Eleven RCTs (n=11,710, range 61 to 3,305 participants) met the inclusion criteria. Seven studies assessed orlistat and two studies each assessed sibutramine and rimonabant. One study scored 5, three studies scored 4, five studies scored 3 and one study scored 2 on the Jadad scale (score for one study not reported). Eight studies were double blind. Nine studies were analysed by intention to treat (ITT). Baseline differences were reported to be significant. Withdrawal/dropout rate ranged from 10% to 66% for to four years of follow-up.

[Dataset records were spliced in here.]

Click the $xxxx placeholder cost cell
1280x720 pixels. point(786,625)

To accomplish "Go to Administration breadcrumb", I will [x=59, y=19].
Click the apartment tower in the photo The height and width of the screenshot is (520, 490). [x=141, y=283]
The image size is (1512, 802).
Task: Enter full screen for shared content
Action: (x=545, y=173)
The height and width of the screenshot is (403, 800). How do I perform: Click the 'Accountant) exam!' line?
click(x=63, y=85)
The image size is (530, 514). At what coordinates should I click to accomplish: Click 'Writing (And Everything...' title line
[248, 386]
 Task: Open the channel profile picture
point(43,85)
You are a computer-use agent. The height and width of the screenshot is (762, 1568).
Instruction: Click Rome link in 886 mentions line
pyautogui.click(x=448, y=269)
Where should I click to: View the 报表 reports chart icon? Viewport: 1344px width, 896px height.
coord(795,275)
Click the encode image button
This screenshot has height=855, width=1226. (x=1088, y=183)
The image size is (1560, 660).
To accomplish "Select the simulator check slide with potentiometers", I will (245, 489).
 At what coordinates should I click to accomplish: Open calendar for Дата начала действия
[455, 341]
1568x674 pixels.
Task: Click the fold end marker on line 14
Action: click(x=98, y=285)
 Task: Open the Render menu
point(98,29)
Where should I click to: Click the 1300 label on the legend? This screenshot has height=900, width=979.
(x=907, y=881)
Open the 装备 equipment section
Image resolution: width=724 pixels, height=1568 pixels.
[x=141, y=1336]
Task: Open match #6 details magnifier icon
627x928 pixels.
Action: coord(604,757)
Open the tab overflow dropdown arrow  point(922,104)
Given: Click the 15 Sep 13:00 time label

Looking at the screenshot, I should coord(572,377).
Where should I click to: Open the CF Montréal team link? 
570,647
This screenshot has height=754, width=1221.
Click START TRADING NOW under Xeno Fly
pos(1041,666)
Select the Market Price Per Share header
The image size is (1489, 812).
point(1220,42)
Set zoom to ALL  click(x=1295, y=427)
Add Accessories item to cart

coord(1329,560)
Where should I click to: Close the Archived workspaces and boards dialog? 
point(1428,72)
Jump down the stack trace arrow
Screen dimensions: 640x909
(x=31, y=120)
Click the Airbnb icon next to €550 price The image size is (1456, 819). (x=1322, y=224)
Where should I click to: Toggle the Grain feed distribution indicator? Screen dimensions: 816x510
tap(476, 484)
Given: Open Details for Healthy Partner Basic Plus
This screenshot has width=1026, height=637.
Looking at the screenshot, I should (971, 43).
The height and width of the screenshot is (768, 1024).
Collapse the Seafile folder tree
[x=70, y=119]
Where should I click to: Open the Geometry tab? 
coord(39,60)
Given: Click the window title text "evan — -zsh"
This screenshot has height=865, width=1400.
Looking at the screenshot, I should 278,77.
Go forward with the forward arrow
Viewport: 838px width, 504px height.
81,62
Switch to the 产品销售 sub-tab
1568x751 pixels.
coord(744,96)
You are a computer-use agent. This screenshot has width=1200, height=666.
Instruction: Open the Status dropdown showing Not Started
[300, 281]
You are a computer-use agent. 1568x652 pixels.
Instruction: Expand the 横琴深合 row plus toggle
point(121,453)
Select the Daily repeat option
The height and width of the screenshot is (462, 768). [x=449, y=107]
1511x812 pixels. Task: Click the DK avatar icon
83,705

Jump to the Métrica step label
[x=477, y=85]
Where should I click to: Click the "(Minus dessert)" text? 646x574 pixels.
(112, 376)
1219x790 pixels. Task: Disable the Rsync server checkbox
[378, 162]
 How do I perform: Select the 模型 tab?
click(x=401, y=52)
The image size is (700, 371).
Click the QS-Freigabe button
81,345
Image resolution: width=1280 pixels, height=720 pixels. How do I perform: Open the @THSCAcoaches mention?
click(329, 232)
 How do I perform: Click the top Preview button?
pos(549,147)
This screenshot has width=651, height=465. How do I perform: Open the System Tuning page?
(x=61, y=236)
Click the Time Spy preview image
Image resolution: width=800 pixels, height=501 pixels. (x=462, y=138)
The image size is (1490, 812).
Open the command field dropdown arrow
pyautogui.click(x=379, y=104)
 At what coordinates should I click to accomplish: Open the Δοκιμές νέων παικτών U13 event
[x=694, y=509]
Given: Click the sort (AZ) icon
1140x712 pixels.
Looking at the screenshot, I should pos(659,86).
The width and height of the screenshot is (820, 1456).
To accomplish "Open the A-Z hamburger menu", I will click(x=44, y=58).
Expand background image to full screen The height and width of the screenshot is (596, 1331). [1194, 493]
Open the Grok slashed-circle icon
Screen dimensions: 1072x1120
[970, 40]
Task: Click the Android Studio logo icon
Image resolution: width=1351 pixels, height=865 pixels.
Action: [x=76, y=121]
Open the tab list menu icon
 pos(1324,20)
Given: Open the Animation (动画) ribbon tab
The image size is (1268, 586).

Percentage weight loss achieved at the end of two years with orlistat ranged from 5% to 12%. Mean weight loss was 8kg (seven studies), a difference of 3.7kg when compared to placebo.
Sibutramine achieved weight loss of 4% to 10% and mean weight loss of 7.4kg (two studies), a difference of 5.5kg when compared with placebo.
Rimonabant achieved 7% weight loss and mean weight loss of 7.3kg, a difference of 4.4 kg when compared with placebo.
Overall, 26% of participants who used orlistat reported adverse events (mostly gastrointestinal events), which led to many participants suspending treatment. The main adverse events with sibutramine and rimonabant were incidence of treatment-associated infections and other generalised symptoms. Specific adverse events and rate of occurrence were reported in the main paper.